4. Small piece of fabric for a purse lining.
6. Hand sewing needles for leather (they are different from regular hand sewing needles)
7. Small piece of cotton rope for piping ( the length is 26 cm or 10 1/4 in)
8. Glue (I use this one: The ultimate! The only non-toxic, water-based super glue), you can find it here.
9. Threads (strong polyester threads matching color)
10. Silver thread (cord) for attaching the frame
So, here are the steps to make this purse.
1. Designing the purse
I started to make the bag by creating a pattern that’s suitable for the 20cm ( 8 in) metal frame I bought on Amazon.

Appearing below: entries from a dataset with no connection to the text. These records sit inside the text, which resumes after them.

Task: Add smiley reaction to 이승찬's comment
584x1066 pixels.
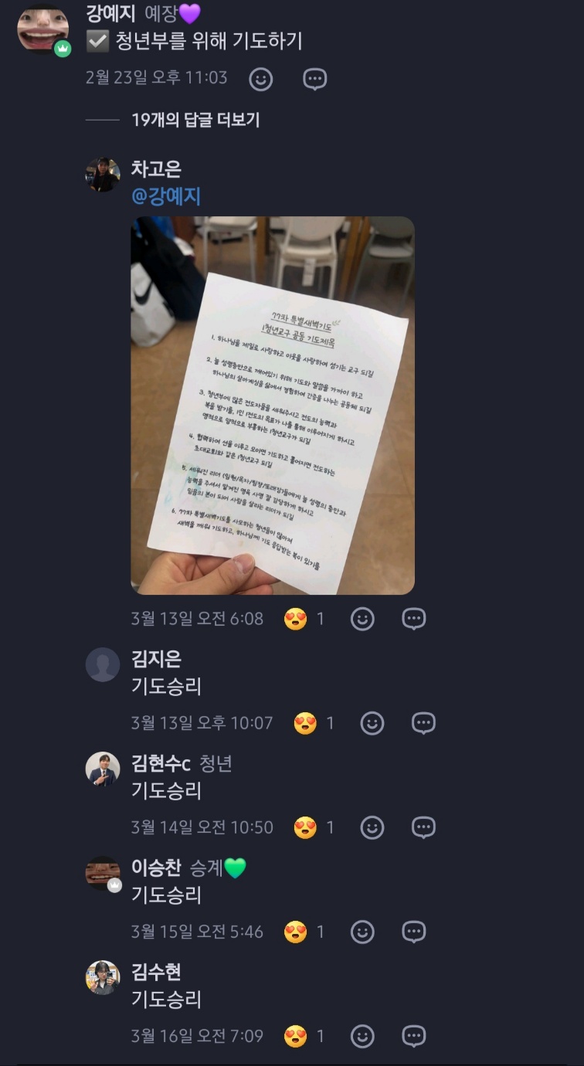Action: 362,932
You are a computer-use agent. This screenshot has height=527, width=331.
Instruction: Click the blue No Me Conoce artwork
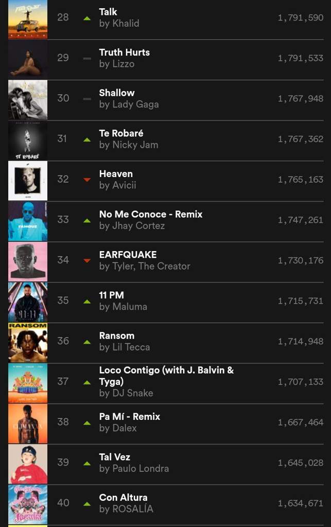tap(28, 221)
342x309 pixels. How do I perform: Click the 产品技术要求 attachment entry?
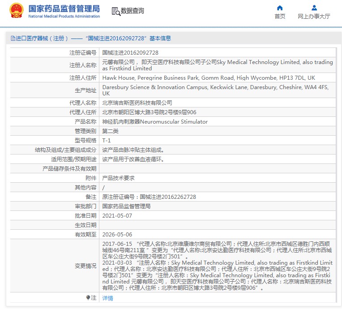pyautogui.click(x=118, y=178)

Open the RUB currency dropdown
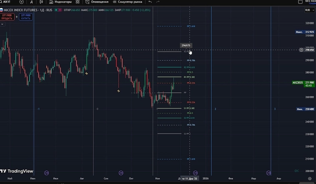[309, 10]
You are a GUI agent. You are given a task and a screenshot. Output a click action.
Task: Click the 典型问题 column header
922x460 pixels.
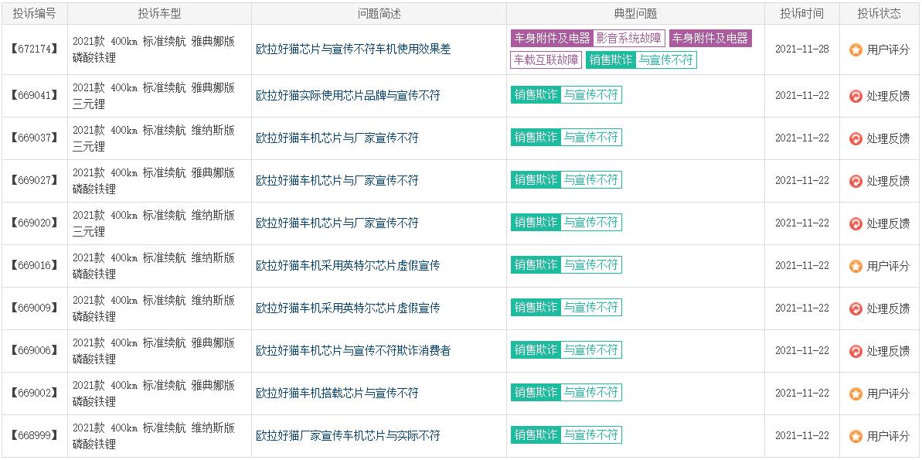coord(635,13)
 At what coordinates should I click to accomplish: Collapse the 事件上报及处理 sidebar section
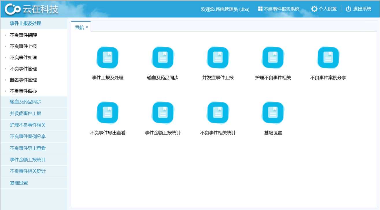pos(25,23)
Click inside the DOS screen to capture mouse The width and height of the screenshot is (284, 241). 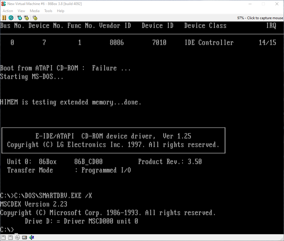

As you see in the images below this frame has many small holes and has to be stitched onto the purse. Have in mind that there are other types of metal frames and they can be attached to a bag differently (with glue or with special pressure), I didn’t work with those frames so I can’t tell if they are better or worse than the one I used.
These metal frames come in many sizes, shapes, and finishes.
I had to make my own pattern so my purse will be the right size to fit the frame.
If you buy the 20 cm (8 in) frame then you can skip this step and just download and print the leather purse patterns I made ( the PDF pattern has 1 cm (3/8 in) seam allowances). The pattern is in my RESOURCE LIBRARY. If you are a subscriber, you will find the password for the library in my email newsletters. if you are not a subscriber, YOU CAN SIGN UP IN THE FORM BELOW.
As the leather can’t be folded for cutting the pattern pieces and you will have to cut the pattern on a single layer – print 2 main panels and 2 side panels but only 1 bottom.
But if your frame is a different size than 20 cm then you can make your own pattern or adjust the one I made.
2. Sew a mock-up version of the purse
Make it from denim or upholstery fabric so you know what it looks like before you cut your leather. The purse actually has only 4 seams to stitch, so it will not take a lot of time to make the mock-up.
3. Cut the leather.
To prepare the leather for cutting place it flat on a table and work on a single thickness. Check the skin for imperfections before cutting. I use sharp shears to cut leather pieces but you can cut with a rotary cutter (as they usually recommend for leather).
You can’t use pins to attach pattern pieces to the leather because they will leave holes in the skin. Use pattern weights or clear tape, in this case, to hold the pattern in place. I collected for many years real stone creations, so I use them as pattern weights. Use a pen to transfer pattern markings on the back of the leather.
Cut also two rectangular pieces of different color leather for piping – 30 cm x 4 cm (11 ¾ x 1 9/16 in).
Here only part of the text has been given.